I microfoni si sono chiusi su un coro, come si erano aperti. È toccato a quello “Nove per caso” cominciare la serata. Ed è stato un principio toccante, una scossa emozionale trasmessa dalla dedizione e cura con la quale le voci, provenienti dai centri di salute mentale di Udine Gemona e Tolmezzo, hanno saputo interpretare la Cjantosa dai agnuluts. Una presenza significativa la loro, fortemente voluta da Cristina Scarselletti, una delle menti incendiarie presenti il giorno in cui fu concepito “… intant i ai dibot 60 agns”. Accadde poco meno di un anno fa a Malga Lavareit. Le mucche erano già ridiscese a valle, avevano demonticato, per dirla fredda.

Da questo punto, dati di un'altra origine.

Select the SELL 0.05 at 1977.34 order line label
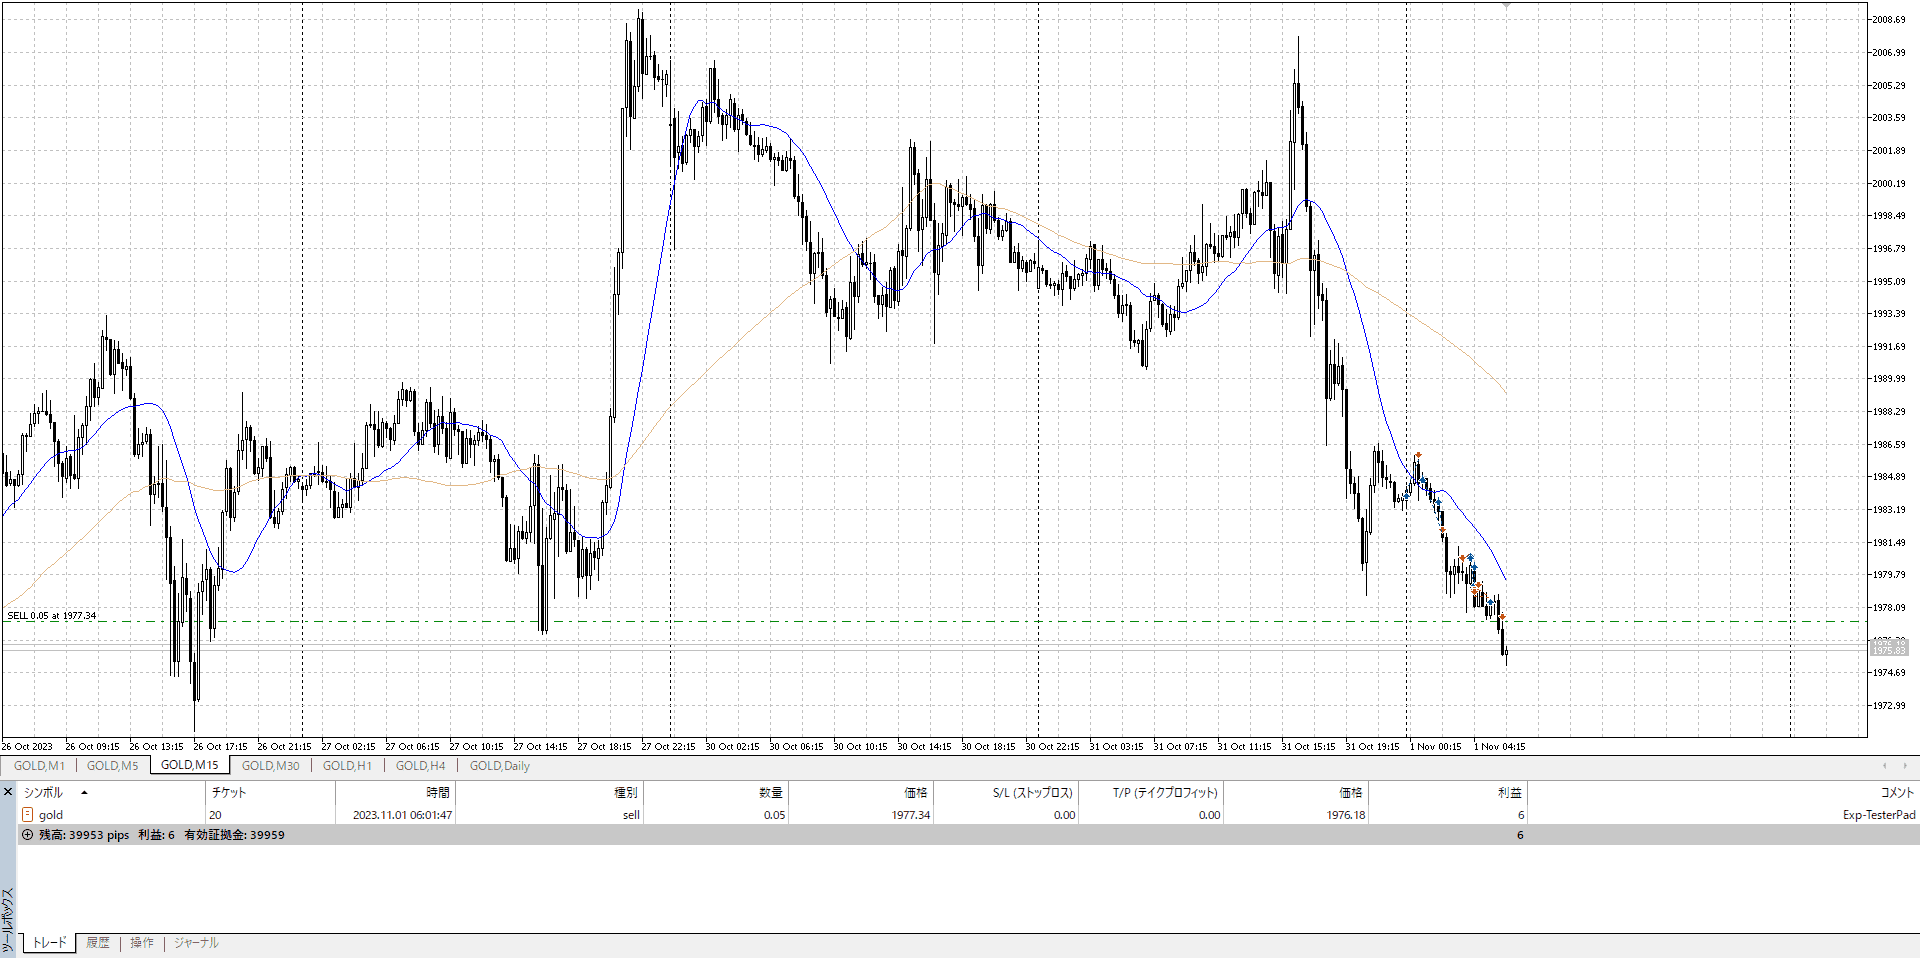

Quella sera un piccolo gruppo di persone diede corda all’idea di Claudio “Pronti” Pellizzari, neomalgaro postrock e, come svela chi c’era: “tra un frico e un pezzo di polenta, cominciammo a cantare, con le pentole come percussioni”. Mai follia fu più saggia, e si deve a quella notte di streghe danzanti e note spignattanti se oggi le canzoni di Ferigo hanno ritrovato vita. Tra quegli spiriti spumeggiantemente spiritati c’erano anche Fabian Riz e Guido Carrara, presenti qui sul palco dell’Alpina e interpreti efficaci, il primo con la sua dirompente “Orquestra”, il secondo con la Bande Tzingare e le proprie pieghe malinconiche e beffarde mutuate dall’Argentina.